Candi Kethek (1500 MDPL) – Pos 1 Mbah Branti (1702 MDPL)
Di Candi Kethek ini, udara masih sangat segar dan kalian masih bisa melihat area perkebunan warga di sini. Mulai dari titik ini, perjalanan mulai menanjak pelan. Jalur yang tadinya semen dan berbatu mulai berubah menjadi tanah yang di kiri dan kanannya dipenuhi pepohonan dan rerumputan.
Sampai di sini, semangat masih berapi-api dan optimisme akan cepat sampai di area perkemahan pun masih tinggi. 40 menit berjalan dari Candi Kethek dengan langkah yang santai, kalian akan tiba di Pos 1 dengan nama Mbah Branti. Shelter di sini bentuknya sangat sederhana, temboknya terbuat dari spanduk bekas dengan papan nama yang menggantung di ujung kanan atapnya.
Pos 1 Mbah Branti (1702 MDPL) – Pos 2 Brakseng (1902 MDPL)
Berlanjut lagi ke rute pendakian Gunung Lawu via Cetho selanjutnya, kali ini kalian harus berjalan selama kurang lebih 60 menit untuk bisa sampai ke Pos 2, Brakseng. Jalur yang harus dilalui masih mirip-mirip seperti ketika berjalan dari Candi Kethek menuju Mbah Branti, hanya saja pepohonan yang akan kalian jumpai akan semakin besar dan ilalang tumbuh lebih tinggi.

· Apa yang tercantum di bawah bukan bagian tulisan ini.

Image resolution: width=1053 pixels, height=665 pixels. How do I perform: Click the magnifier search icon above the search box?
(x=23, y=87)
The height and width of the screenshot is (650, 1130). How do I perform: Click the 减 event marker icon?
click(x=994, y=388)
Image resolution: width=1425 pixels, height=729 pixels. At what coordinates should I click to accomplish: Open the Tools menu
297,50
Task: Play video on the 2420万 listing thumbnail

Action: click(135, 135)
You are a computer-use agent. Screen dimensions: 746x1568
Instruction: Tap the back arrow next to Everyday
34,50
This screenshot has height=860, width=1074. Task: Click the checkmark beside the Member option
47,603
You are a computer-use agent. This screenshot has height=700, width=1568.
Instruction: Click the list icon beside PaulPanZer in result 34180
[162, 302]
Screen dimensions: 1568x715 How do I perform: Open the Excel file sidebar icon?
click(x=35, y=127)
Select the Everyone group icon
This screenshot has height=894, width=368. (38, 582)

Setibanya di Pos 2, Brakseng, kalian juga akan menjumpai shelter di pos ini, namun kali ini lebih mewah. Tembok shelter di pos 2 kali ini terbuat dari seng, bukan lagi dari sisa spanduk. Letak shelter di Brakseng ini persis di bawah sebuah pohon besar. Luas wilayahnya pun hampir serupa seperti di Mbah Branti. Jujur, sampai titik ini saya penasaran dengan nama pos 1 dan pos 2 yang cukup unik ini. Siapa yang memberikannya ya dan apa arti dibalik setiap nama itu?
Pos 2 Brakseng (1902 MDPL) – Pos 3 Cemorodowo (2251 MDPL)
Setibanya di Pos 2 ini, beristirahatlah dengan baik, sebab perjalanan berikutnya tidak lagi sama. Jalur dari Pos 2 ke Pos 3 ini adalah jalur yang terpanjang menurut saya. Meskipun hanya naik sejauh 250an meter, tapi sudut elevasinya cukup besar dan waktu yang kalian tempuh bisa sampai 2 jam lho.
Sebenarnya, dari awal, jalurnya memang sudah menanjak, hanya saja dari Pos 2 ke Pos 3 ini tidak ada bonusnya, full menanjak. Namun kabar baiknya adalah di antara Pos 2 dan Pos 3 ini terdapat sumber air yang debit airnya cukup banyak, jadi kalian bisa memanfaatkannya untuk istirahat dan mengisi botol kalian. Ingat, hanya di sini saja terdapat sumber air yang bersih ya.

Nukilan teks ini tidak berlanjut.